Quite often, the initial triangulation will turn up wildly different results. That will force you to stop and think about why, which, most of the time, will result in you realizing why that wasn’t the primary way you chose to access the data. The more ass-backwards of a triangulation that you can come up with to get to a similar result, the more confidence you will have that your data is solid (and, when a business user decides to pull the data themselves to check your work and gets wildly different results, you may already be armed to explain exactly why…because that was your triangulation technique!).
4. Phone a friend
Granted, for this one, you have to tap into other resources. But, a fresh set of eyes is invaluable (there’s a reason that development teams generally split developers out from the QA team, and there’s a reason that even professional writers have an editor review their work).
When phoning a friend, you actually can request any or all of the three prior tips:
- Ask them if the results you are seeing pass the “sniff test” – do they seem plausible?
- Ask them to look at the actual segment or query definitions you used – get them to proofread your work.
- Ask them to spot-check your work by trying to recreate the results – this may or may not be triangulation (even if they approach the question exactly as you did, they’re still checking your work).
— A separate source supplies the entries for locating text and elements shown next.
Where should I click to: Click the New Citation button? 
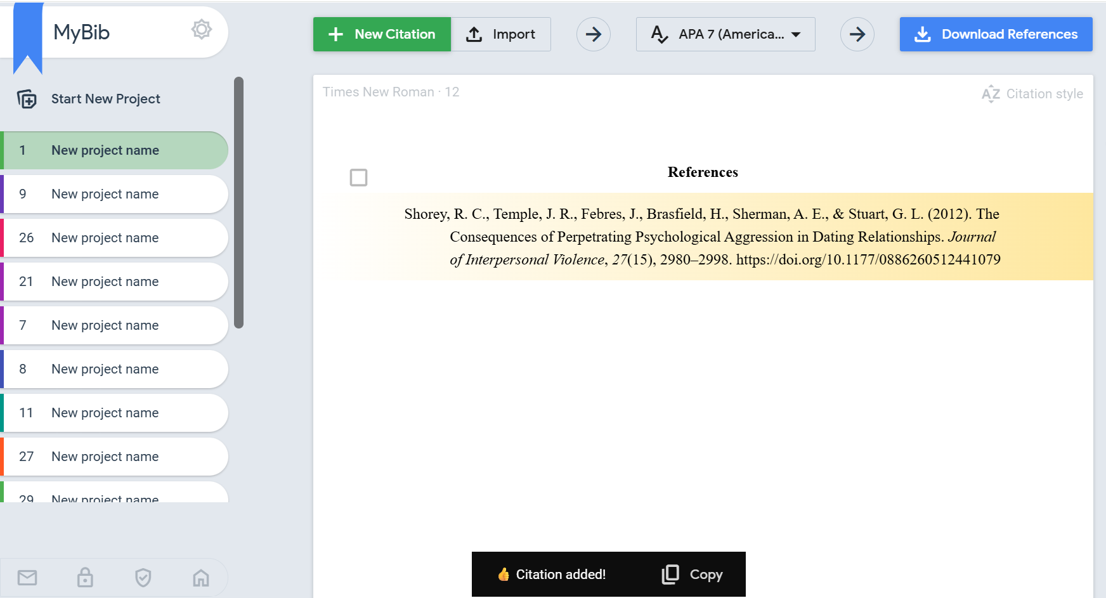pyautogui.click(x=382, y=34)
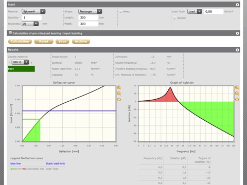Open the Archive button
Image resolution: width=247 pixels, height=185 pixels.
[x=81, y=42]
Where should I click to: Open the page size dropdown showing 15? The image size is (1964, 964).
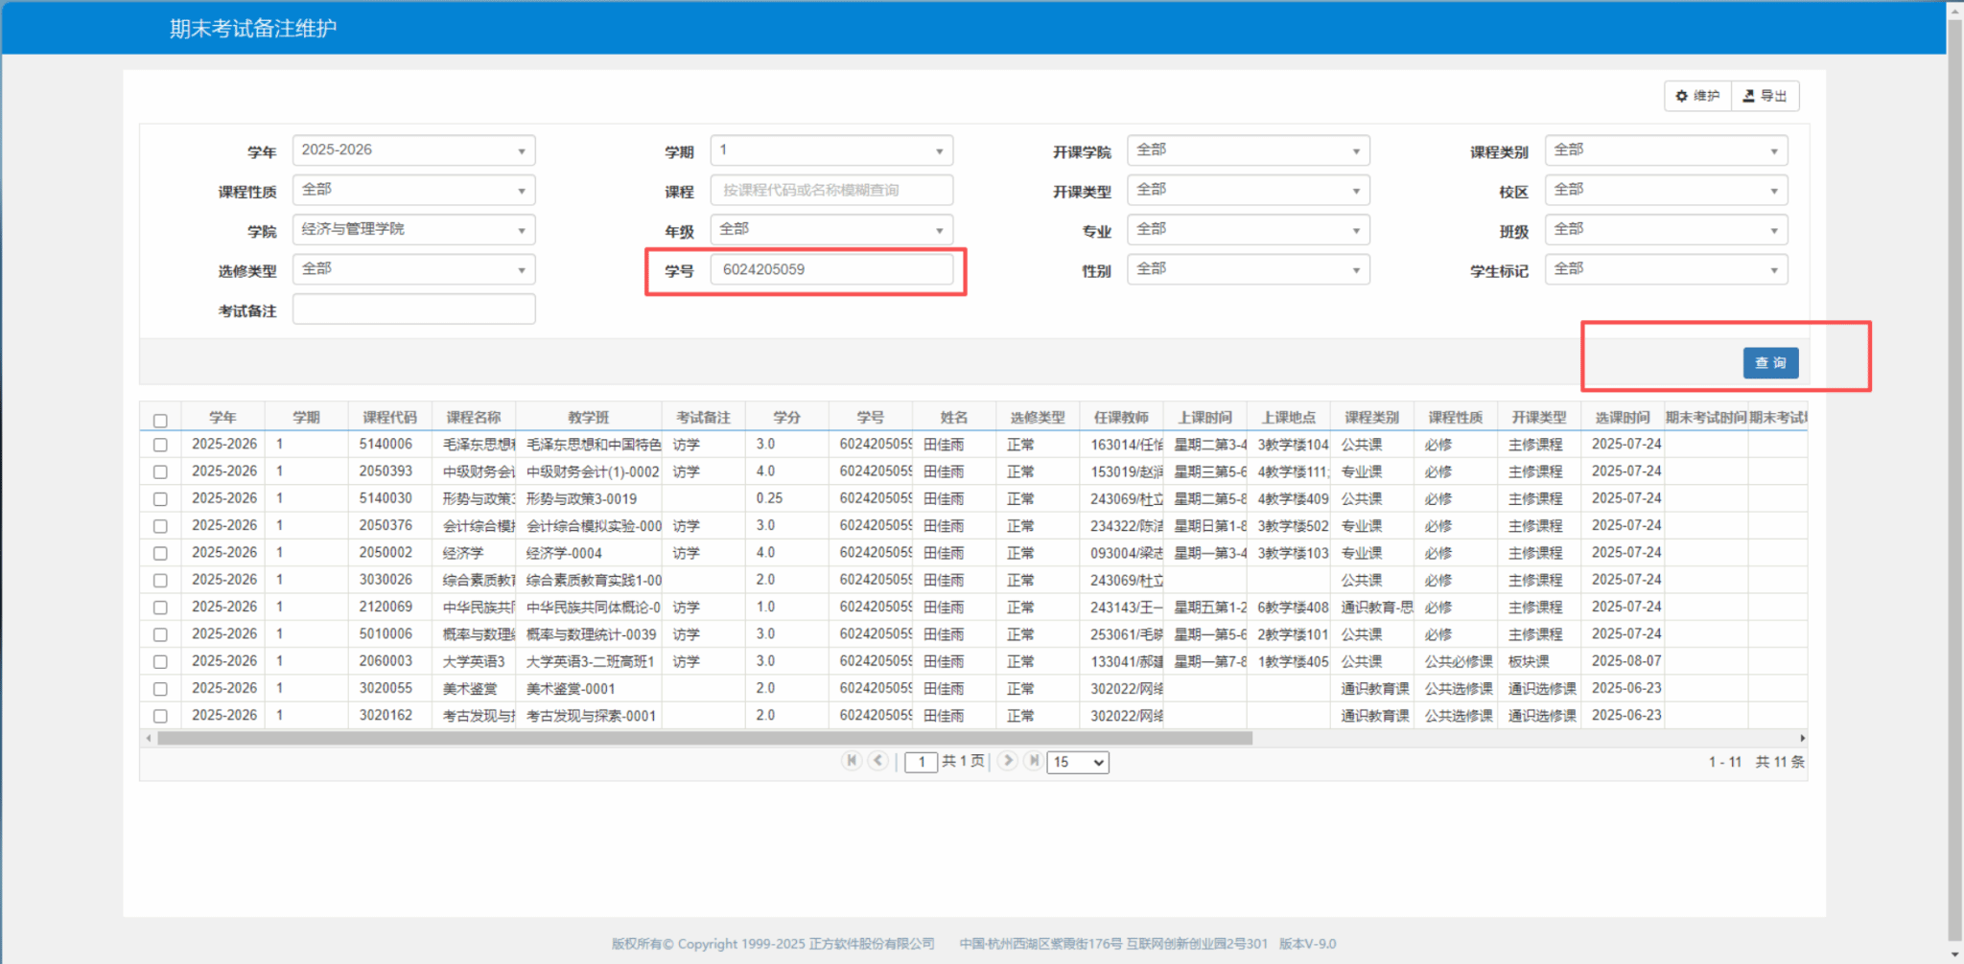point(1078,762)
To be clear, you’re not asking that they completely replicate your analysis. Rather, you’re handing them a proverbial napkin and asking them to quickly and messily put a pen to that napkin to see if anything emerges that calls your analysis into question.
This Is Not As Time-Consuming As It Sounds
I positively cringe when someone excitedly tells me that they “just looked at the data and saw something really interesting!”
- If it’s a business user, I shake my head and gently probe for details (“Really? That’s interesting. Let me see if I’m seeing the same thing. How is it that you got this data?…”)
- If it’s an analyst, I say a silent prayer that they really have found something really interesting that holds up as interesting under deeper scrutiny. The more surprising and powerful the result, the stronger I push for a deep breath and a second look.
So, obviously, there is a lot of judgment involved when it comes to determining the extent of QA to perform. The more complex the project, and the more surprising the results, the more time it’s worth investing in QA. The more you get used to doing QA, the earlier in the analysis you will be thinking about it (and doing it), and the less incremental time it takes.
And it’s worth it.
*Yup. I totally made that number up…but it feels about right based on my own experience.